Armed Groups Agree to Join Peace Summit
By Nyein Nyein 11 October 2018
CHIANG MAI, Thailand — Ethnic armed groups meeting in Thailand this week have agreed to join a summit with Myanmar’s state counselor and military chief aimed at reviving the country’s stalled peace process after convincing them to change the venue.
The government had proposed holding the summit on Monday in rural Mandalay, away from any urban distractions. But the armed groups proposed either Yangon or Naypyitaw and, after negotiating with government officials over the phone, settled on the latter, according to armed group leaders.
“As this high-level informal talk will not be a detailed discussion and will be more about the policies that will be helpful to the ongoing peace process, we decided to join,” said Padoh Saw Kwe Htoo Win, vice chairman of the Karen National Union (KNU).
On Saturday the KNU released a statement proposing the summit be delayed because the armed groups needed more time to prepare.
Leaders from the 10 armed groups signed up to the Nationwide Ceasefire Agreement met in Chiang Mai on Wednesday and Thursday, as members of the Peace Process Steering Team, to decide whether to join.
Padoh Saw Kwe Htoo Win said the KNU and Restoration Council of Shan State (RCSS) had both considered not attending the three-day summit but, after some headed discussion, decided they would go as a unified bloc.
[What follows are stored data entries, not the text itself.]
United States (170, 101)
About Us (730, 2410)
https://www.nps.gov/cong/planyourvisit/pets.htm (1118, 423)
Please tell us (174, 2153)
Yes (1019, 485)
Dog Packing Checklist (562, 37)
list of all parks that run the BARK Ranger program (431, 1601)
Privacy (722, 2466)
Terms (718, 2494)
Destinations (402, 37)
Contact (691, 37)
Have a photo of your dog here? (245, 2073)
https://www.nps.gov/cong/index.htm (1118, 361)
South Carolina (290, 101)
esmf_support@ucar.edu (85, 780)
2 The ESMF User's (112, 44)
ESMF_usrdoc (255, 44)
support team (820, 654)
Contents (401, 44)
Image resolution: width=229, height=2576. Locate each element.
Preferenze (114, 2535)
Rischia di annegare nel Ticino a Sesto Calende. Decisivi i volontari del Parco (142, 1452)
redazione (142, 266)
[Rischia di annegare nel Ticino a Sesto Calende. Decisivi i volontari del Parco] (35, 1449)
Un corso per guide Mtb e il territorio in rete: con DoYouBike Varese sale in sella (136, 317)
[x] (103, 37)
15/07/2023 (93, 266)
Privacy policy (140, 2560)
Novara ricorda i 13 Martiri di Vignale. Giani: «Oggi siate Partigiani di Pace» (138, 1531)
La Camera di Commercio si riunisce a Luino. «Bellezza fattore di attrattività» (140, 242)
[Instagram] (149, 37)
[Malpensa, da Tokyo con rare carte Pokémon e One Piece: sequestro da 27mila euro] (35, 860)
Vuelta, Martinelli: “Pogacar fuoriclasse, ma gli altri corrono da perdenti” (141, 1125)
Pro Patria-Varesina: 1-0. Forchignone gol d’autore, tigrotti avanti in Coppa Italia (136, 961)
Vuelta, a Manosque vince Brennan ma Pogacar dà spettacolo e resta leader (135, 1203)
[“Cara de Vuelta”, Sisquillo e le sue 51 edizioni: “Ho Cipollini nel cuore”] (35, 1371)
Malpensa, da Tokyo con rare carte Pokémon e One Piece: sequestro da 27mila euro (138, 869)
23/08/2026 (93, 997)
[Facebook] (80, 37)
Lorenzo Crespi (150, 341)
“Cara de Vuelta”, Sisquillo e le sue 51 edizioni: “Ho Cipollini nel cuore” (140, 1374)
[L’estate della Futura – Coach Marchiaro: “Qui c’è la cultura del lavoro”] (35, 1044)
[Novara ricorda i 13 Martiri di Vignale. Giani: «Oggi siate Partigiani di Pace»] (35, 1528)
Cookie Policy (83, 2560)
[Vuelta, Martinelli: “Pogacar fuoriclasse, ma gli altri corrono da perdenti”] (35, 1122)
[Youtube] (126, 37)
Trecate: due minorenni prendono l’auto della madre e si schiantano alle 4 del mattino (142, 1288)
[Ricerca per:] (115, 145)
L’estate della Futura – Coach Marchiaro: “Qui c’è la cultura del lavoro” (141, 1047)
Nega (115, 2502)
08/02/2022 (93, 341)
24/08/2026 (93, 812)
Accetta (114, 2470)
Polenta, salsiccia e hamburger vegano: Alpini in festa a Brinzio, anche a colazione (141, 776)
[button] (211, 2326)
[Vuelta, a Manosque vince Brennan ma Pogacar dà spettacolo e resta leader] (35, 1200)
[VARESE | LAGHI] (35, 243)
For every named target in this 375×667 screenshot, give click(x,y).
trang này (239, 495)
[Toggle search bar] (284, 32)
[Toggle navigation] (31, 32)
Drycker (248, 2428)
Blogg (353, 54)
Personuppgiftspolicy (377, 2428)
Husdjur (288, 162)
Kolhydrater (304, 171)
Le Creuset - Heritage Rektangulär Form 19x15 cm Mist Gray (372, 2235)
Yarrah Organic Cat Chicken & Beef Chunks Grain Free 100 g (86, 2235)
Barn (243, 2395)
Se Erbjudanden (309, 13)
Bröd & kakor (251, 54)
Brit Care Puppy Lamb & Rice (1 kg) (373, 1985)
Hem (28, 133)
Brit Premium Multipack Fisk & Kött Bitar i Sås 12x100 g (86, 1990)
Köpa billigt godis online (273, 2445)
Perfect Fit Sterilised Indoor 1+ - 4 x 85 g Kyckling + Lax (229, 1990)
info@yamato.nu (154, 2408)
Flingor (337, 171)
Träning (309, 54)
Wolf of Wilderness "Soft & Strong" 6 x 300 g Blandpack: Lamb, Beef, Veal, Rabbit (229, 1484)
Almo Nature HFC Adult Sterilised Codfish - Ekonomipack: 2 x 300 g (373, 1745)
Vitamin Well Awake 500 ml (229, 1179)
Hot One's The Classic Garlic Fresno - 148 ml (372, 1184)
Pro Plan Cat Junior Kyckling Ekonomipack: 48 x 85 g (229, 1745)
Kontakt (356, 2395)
U Than Kha, chairman of the All Burma Students’ Democratic Front, said the Steering Team would sent some of its senior members, including General Saw Mutu Sae Poe of the KNU and General Yawd Serk of the RCSS.
“We hope the Tatmadaw [Myanmar military] will provide an environment where every stakeholder can cooperate,” he said.
The summit will be the first time the armed group leaders will have sat at a table with both State Counselor Daw Aung San Suu Kyi and military chief Senior General Min Aung Hlaing.
The peace process has recently stalled over the military’s demands that the armed groups promise not to secede from the union as a precondition to further negotiations and that they agree to a single national army.
The summit was proposed to find a way through the impasse. Discussion is also expected to include the timeline for future peace talks, a review of the current framework for the peace process, making the process more inclusive, minority rights and how to establish a federal system of government.